Chronos and Aion (Time)
Cronos – see Saturn
Cupid (sexual desire, lust), Greek Eros. Originally a young man, but increasingly young to being a cherubic infant. Son of Venus. Attributes a bow and arrows of desire, normally aimed at the figure about to fall in love. Usually winged and shown towards the top of a painting, in flight, may be blindfolded ‘love is blind’. Mischievous, sometimes shown either being teased by his mother, or up to tricks. Often seen with helpers or amorini.
Dionysus – see Bacchus
Epimetheus – see Atlas
Eros – see Cupid
Faunus – see Pan
Hades (the Underworld), Roman Pluto, Dis. Associated with Cerberus, the three-headed guard-dog of the Underworld. Abducted Proserpine/Persephone, daughter of Ceres, as a young girl, and lives with her as his partner during the winter half of the year, in the Underworld.
Hermes – see Mercury
Hypnos (Sleep) – see Thanatos
Janus (transitions), not Greek. Associated with gates, doorways, the start of the year. Has two faces on a single head, one looking back at the past, the other forward to the future (Ianus bifrons).

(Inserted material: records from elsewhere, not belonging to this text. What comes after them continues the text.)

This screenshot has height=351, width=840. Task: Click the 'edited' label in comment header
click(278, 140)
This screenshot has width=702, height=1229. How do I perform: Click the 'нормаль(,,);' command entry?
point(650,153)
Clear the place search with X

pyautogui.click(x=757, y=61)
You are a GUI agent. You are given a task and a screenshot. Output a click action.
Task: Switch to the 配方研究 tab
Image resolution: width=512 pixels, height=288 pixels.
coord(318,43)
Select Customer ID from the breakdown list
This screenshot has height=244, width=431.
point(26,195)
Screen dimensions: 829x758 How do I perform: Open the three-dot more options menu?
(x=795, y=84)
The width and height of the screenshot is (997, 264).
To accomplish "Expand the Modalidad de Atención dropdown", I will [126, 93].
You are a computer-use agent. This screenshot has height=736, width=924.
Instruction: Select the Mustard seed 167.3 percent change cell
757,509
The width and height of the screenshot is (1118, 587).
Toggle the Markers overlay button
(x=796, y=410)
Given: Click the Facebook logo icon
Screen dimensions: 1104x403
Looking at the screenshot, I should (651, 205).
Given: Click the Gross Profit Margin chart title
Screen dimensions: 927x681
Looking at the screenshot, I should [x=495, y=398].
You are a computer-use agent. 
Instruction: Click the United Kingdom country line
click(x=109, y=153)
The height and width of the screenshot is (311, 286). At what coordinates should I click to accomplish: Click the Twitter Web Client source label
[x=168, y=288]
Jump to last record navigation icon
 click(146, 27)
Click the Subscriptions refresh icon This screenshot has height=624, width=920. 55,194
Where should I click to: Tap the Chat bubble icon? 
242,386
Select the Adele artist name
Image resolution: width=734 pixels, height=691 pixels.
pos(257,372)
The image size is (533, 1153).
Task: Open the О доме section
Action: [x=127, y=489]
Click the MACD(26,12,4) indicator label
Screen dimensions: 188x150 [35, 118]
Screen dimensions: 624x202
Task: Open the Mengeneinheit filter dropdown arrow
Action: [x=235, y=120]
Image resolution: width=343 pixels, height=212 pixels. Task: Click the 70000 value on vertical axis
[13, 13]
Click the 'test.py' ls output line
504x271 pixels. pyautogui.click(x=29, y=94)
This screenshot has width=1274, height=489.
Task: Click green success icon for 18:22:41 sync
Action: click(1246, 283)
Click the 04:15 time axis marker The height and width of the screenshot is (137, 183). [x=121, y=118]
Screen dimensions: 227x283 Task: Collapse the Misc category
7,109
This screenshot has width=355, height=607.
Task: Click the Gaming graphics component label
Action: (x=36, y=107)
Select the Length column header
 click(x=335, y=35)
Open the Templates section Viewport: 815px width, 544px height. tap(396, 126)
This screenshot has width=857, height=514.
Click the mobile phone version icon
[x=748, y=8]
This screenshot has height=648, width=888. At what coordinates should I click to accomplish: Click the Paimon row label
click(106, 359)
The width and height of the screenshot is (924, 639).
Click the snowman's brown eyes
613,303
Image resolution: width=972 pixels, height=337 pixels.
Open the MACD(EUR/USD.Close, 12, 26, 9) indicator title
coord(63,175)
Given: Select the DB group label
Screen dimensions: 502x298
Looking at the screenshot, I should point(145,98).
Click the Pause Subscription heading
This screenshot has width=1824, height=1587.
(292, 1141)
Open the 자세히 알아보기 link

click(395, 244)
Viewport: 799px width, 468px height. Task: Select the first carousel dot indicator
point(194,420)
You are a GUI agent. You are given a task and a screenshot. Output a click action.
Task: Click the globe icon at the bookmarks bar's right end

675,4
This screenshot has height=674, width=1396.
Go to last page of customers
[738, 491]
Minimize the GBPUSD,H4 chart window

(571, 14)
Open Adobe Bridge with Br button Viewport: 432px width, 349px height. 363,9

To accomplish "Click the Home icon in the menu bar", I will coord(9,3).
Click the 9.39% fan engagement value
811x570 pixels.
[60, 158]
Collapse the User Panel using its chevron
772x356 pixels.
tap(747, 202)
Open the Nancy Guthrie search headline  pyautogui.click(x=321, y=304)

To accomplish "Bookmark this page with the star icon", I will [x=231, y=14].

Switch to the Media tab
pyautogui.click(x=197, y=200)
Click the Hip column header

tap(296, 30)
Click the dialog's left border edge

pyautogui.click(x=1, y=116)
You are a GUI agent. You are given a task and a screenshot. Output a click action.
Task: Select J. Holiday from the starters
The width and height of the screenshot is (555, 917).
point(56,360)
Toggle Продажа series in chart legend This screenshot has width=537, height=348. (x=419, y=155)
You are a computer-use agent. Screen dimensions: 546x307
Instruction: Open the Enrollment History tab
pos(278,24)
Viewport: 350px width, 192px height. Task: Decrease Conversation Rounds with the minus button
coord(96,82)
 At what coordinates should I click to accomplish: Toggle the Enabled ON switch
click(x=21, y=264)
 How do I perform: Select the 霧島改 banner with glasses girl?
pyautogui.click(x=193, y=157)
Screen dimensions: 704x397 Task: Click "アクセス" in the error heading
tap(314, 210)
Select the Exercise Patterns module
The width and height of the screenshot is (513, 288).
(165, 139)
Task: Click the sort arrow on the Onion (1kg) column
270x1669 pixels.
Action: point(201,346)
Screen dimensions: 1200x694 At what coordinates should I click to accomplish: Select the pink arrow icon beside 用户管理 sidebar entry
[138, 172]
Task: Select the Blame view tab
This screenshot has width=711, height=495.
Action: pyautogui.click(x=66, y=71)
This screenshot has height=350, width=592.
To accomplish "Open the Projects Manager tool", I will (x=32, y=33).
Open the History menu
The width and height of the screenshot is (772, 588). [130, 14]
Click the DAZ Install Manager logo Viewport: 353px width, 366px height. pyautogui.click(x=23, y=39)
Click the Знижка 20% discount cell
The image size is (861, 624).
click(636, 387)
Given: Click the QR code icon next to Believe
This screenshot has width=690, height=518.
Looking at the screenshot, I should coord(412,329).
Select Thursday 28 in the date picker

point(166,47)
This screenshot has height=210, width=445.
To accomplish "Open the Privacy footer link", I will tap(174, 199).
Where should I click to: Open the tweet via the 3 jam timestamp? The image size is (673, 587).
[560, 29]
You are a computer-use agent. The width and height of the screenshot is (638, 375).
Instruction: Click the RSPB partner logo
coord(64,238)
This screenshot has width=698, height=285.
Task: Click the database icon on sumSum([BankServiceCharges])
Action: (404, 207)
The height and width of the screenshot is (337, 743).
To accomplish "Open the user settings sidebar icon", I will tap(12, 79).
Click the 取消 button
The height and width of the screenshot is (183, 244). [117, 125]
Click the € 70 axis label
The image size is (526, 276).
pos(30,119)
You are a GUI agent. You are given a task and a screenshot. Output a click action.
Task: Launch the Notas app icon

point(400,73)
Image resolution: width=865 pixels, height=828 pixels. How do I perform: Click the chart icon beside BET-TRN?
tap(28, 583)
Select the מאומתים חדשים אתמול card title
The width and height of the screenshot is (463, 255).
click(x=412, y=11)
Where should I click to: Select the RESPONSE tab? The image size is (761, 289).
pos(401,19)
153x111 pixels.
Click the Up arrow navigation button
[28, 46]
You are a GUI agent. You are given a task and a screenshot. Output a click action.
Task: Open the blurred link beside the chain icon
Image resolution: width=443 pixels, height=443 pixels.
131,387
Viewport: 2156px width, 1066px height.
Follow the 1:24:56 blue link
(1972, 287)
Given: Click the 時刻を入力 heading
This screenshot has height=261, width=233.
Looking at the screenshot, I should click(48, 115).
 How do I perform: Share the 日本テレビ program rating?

In Rome, his gates were kept open in times of war, and closed during peace.
Jove – see Jupiter
Jupiter (king of the gods, thunder and lightning), Greek Zeus, also Roman Jove. Associated with a bundle of thunderbolts, and his eagle. Many myths of adulterous rapes of mortals, including Europa (as a white bull), Io (turned into a cow), Leda (as a swan), Semele (who was destroyed by fire as a result).
Mars (War), Greek Ares. Attributes arms and armour. A warrior, with at least his helmet and shield. Notoriously the lover of Venus, caught in bed with her and ridiculed by the gods as a result.
Mercury (Messenger of the gods), Greek Hermes. Attributes winged sandals (talaria), brimmed hat (petasos) which may have wings, and rod (caduceus) with entwined serpents and possibly wings. Features as an emissary in many myths, notably the Judgement of Paris, and as the killer of Argus in the myth of Io.
Mors – see Thanatos
Narcissus. Son of a water-nymph, Echo falls in love with him but can only echo his words. He falls in love with his own reflection, and is consumed by that passion. Transformed into the narcissus flower on his death.
Echo and Narcissus
Neptune (Waters, both fresh and salt), Greek Poseidon. Associated with his trident, dolphins, fish. Shown as the Old Man of the Sea, with flowing white hair and beard, and a chariot towed by dolphins or horses. Appears in the histories of Athens and Troy, and later of Venice.
Pan (Wild Nature), Roman Faunus. Non-Olympian, associated with shepherds and flocks, and with Bacchus and drinking. Attribute Pan pipes. A faun, human from the groin upwards, with the hindquarters and horns of a goat. Myths include King Midas. Attempted to abduct Syrinx, hence the origin of the pipes.
Phaethon who takes the Sun chariot from his father Phoebus (Apollo) and loses control of it. Destroyed by one of Jupiter’s thunderbolts to prevent the sun from burning the earth.
Pluto – see Hades
Poseidon – see Neptune
Prometheus – see Atlas
Saturn (Sky, also Greek Cronos), Greek Uranus (also Roman Caelus, Sky). Associated with stars and constellations. Castrated by Cronos, who devoured his own children, and was increasingly confused with Chronos (Time).
Uranus and Cronos (Saturn)
Thanatos (Death), Roman Mors. Commonly seen with Hypnos (Sleep). Confused with the Grim Reaper, derived from Chronos (Time), with scythe and sand timer.
Uranus – see Saturn
Vulcan (the Blacksmith), Greek Hephaistos. Artisanal fabricator to the gods in his forge. Attributes hammer, anvil, tongs. He was born lame, and married Venus. Major myth of Venus’s adultery with Mars and its discovery: Vulcan makes a strong net which is thrown over the couple, to allow the other gods to laugh at their embarrassment.